# start of Input rows

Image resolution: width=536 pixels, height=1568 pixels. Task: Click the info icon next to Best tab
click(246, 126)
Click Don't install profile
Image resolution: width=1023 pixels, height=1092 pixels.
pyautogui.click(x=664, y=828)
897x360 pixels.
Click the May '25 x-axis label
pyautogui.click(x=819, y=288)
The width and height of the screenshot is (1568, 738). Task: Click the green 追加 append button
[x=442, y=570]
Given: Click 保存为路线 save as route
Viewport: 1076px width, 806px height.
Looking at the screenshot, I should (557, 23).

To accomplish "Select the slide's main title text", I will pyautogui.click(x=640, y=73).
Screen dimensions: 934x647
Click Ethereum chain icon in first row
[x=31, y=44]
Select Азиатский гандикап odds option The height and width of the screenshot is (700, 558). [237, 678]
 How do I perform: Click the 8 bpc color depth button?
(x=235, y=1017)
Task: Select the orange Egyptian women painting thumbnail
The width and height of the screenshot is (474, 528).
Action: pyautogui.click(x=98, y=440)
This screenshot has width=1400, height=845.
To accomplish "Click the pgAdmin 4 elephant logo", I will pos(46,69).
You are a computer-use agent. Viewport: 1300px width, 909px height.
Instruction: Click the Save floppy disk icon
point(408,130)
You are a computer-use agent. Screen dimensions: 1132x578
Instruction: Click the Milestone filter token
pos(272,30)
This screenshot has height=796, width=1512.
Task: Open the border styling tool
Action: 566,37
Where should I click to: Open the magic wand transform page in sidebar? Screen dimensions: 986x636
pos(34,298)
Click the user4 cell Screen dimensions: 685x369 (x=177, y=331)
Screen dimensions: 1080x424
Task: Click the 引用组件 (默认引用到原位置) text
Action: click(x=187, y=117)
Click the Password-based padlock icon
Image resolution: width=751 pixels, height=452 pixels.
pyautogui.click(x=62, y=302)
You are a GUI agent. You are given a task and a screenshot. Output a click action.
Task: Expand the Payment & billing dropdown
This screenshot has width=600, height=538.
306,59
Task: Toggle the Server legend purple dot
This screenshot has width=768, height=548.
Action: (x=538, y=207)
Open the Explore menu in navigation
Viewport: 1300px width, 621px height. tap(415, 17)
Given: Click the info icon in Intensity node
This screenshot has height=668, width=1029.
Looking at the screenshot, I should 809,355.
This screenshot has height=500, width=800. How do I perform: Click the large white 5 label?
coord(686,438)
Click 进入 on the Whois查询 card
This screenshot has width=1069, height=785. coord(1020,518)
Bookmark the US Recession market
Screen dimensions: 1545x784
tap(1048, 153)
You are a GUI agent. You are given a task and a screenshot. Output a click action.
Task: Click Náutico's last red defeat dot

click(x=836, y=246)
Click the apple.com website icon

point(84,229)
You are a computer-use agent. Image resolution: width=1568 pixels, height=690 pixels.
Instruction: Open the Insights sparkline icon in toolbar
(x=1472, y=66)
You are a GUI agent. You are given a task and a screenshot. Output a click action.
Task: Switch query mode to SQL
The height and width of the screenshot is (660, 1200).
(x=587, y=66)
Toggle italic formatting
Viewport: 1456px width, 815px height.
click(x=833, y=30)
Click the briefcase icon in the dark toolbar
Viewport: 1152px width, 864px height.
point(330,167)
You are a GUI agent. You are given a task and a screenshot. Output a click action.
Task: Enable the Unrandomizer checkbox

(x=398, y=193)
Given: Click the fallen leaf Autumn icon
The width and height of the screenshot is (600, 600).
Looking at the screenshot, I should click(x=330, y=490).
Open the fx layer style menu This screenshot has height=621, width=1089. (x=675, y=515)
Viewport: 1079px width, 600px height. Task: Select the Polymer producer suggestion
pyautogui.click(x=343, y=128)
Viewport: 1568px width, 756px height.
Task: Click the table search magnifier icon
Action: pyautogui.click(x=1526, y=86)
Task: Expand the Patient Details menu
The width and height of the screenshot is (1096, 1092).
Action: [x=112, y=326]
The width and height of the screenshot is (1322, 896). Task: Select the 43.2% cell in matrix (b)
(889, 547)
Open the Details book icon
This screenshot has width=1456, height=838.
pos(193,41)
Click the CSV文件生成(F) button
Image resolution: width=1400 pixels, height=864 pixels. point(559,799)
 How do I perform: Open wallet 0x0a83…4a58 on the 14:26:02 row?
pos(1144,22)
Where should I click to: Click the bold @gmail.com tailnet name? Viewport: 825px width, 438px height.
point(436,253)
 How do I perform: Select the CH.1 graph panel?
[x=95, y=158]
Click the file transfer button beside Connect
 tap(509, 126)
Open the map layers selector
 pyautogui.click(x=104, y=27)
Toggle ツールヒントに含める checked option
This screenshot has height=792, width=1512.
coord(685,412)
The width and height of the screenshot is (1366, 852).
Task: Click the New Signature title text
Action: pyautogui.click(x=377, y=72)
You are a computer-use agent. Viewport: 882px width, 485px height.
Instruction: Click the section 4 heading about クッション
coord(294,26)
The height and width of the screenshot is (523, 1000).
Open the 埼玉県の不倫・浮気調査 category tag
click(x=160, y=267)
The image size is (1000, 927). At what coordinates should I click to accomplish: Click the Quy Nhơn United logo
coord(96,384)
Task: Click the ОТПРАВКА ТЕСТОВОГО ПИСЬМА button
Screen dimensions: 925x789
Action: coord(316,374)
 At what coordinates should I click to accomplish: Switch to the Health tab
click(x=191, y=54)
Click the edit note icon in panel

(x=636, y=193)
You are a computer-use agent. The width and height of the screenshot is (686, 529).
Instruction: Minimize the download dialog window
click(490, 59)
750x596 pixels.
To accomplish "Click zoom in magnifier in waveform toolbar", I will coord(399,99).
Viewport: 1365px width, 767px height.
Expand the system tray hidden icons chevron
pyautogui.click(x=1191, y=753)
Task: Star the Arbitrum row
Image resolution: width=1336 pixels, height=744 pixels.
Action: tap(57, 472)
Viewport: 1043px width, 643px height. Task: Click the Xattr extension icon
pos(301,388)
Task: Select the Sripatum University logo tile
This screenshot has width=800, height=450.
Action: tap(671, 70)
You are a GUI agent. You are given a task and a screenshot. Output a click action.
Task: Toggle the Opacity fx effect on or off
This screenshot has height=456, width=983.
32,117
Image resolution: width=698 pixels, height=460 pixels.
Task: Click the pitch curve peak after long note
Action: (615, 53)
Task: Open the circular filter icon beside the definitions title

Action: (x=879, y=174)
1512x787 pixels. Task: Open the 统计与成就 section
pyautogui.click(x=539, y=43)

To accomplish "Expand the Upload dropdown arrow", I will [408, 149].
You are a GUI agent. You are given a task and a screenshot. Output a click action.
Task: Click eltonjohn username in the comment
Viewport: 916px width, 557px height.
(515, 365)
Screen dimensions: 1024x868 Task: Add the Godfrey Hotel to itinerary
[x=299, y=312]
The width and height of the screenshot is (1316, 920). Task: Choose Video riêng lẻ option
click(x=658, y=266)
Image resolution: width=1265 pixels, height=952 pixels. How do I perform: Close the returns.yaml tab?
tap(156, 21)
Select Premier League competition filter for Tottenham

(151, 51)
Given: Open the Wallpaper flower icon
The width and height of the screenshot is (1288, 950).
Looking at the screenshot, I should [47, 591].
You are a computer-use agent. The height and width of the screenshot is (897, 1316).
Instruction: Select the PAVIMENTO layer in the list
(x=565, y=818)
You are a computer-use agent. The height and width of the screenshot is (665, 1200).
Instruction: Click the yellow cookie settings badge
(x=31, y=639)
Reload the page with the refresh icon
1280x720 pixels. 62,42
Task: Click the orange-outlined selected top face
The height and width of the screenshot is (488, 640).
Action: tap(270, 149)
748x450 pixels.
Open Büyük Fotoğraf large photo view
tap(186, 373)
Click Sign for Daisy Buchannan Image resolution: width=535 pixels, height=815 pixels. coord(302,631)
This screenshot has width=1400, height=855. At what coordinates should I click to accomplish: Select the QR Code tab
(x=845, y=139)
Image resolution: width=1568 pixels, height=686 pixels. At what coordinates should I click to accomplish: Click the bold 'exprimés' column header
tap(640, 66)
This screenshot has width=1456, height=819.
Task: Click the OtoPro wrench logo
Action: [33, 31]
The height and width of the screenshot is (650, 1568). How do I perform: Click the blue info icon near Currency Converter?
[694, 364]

# end of Input rows

Problem to work on | Copy the material word for word, from the line containing "Where should I click to: Open" through the line containing "point(84,229)", both lines included.

Worked solution |
Where should I click to: Open the magic wand transform page in sidebar? Screen dimensions: 986x636
pos(34,298)
Click the user4 cell Screen dimensions: 685x369 (x=177, y=331)
Screen dimensions: 1080x424
Task: Click the 引用组件 (默认引用到原位置) text
Action: click(x=187, y=117)
Click the Password-based padlock icon
Image resolution: width=751 pixels, height=452 pixels.
pyautogui.click(x=62, y=302)
You are a GUI agent. You are given a task and a screenshot. Output a click action.
Task: Expand the Payment & billing dropdown
This screenshot has width=600, height=538.
306,59
Task: Toggle the Server legend purple dot
This screenshot has width=768, height=548.
Action: (x=538, y=207)
Open the Explore menu in navigation
Viewport: 1300px width, 621px height. tap(415, 17)
Given: Click the info icon in Intensity node
This screenshot has height=668, width=1029.
Looking at the screenshot, I should 809,355.
This screenshot has height=500, width=800. How do I perform: Click the large white 5 label?
coord(686,438)
Click 进入 on the Whois查询 card
This screenshot has width=1069, height=785. coord(1020,518)
Bookmark the US Recession market
Screen dimensions: 1545x784
tap(1048, 153)
You are a GUI agent. You are given a task and a screenshot. Output a click action.
Task: Click Náutico's last red defeat dot

click(x=836, y=246)
Click the apple.com website icon

point(84,229)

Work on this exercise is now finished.